WHAT YOU WILL DO: Keep only the lines below that contain the string "screenshot", and copy each one in full. Case counts.

DATA ENTRIES:
------------

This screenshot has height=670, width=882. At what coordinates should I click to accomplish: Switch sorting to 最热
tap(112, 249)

------------

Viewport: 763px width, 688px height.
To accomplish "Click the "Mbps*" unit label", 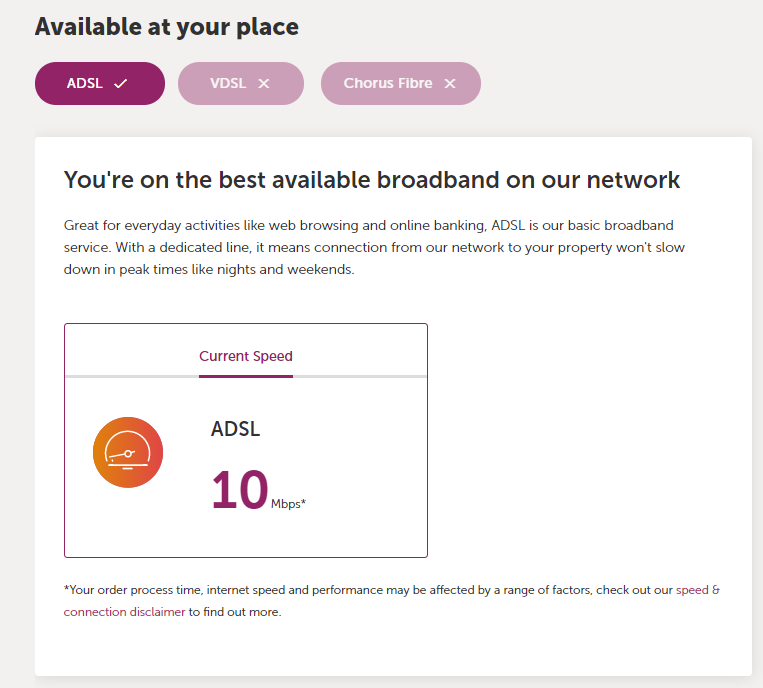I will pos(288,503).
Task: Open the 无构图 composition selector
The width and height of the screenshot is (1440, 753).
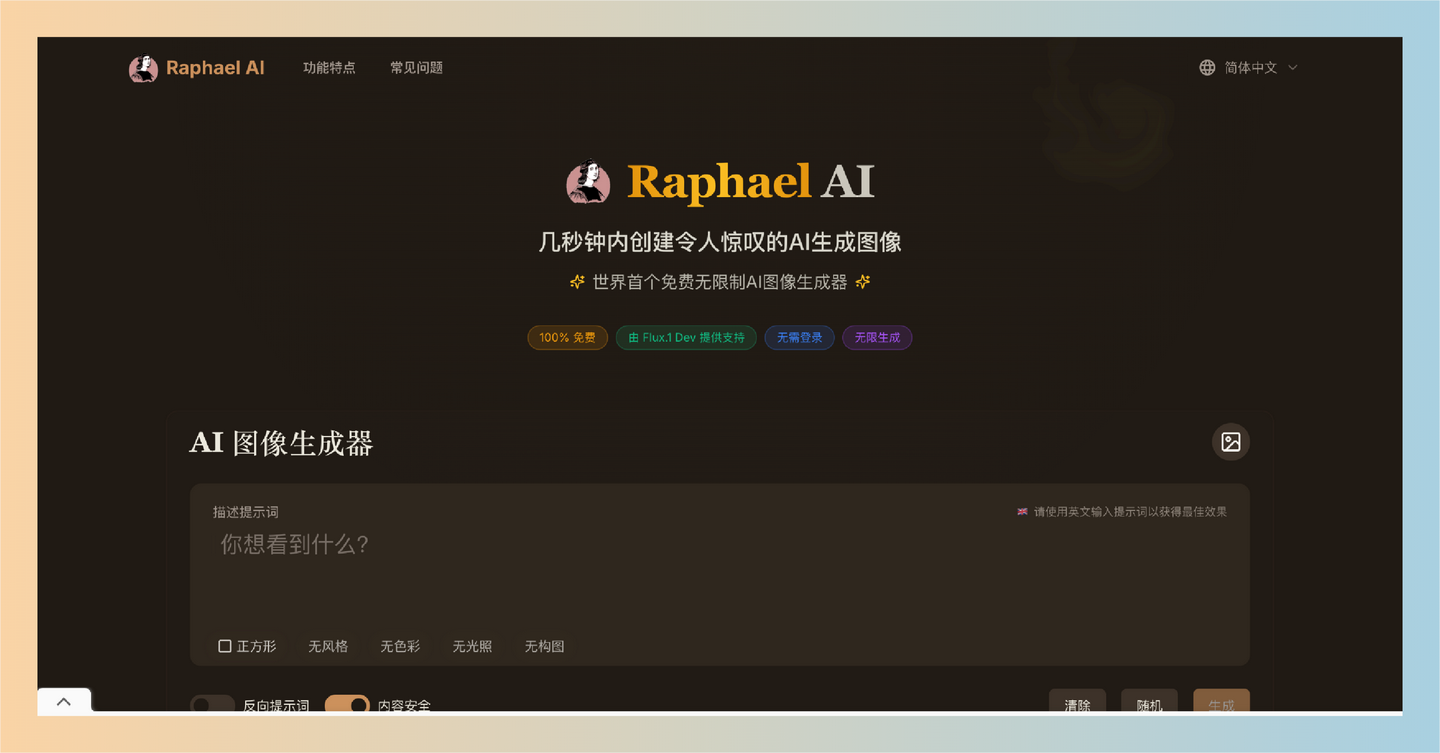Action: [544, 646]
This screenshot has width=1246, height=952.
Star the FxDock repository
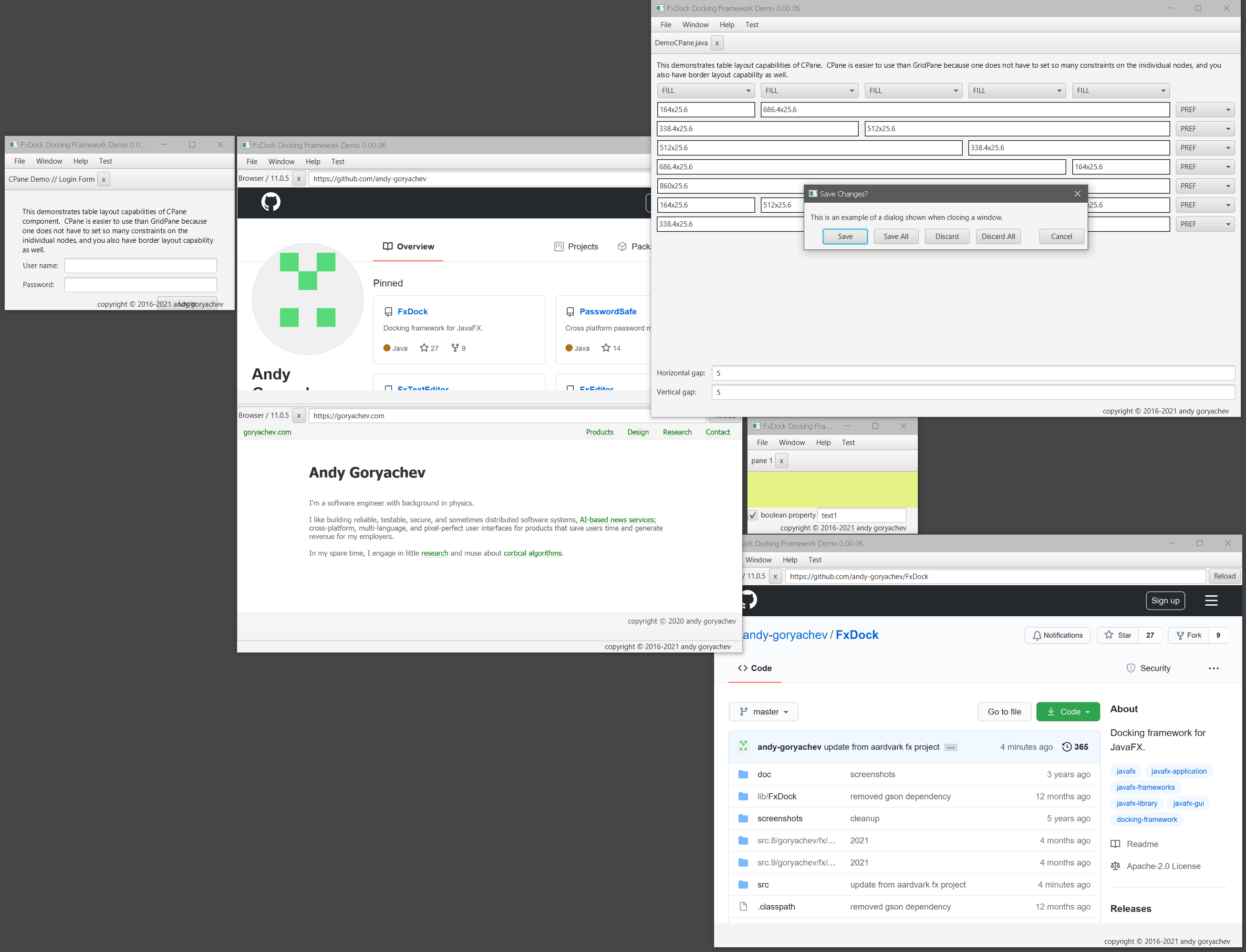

------------

OUTPUT BELOW:
This screenshot has height=670, width=882. At what coordinates should I click to accomplish: Switch sorting to 最热
The width and height of the screenshot is (1440, 753).
This screenshot has width=1246, height=952.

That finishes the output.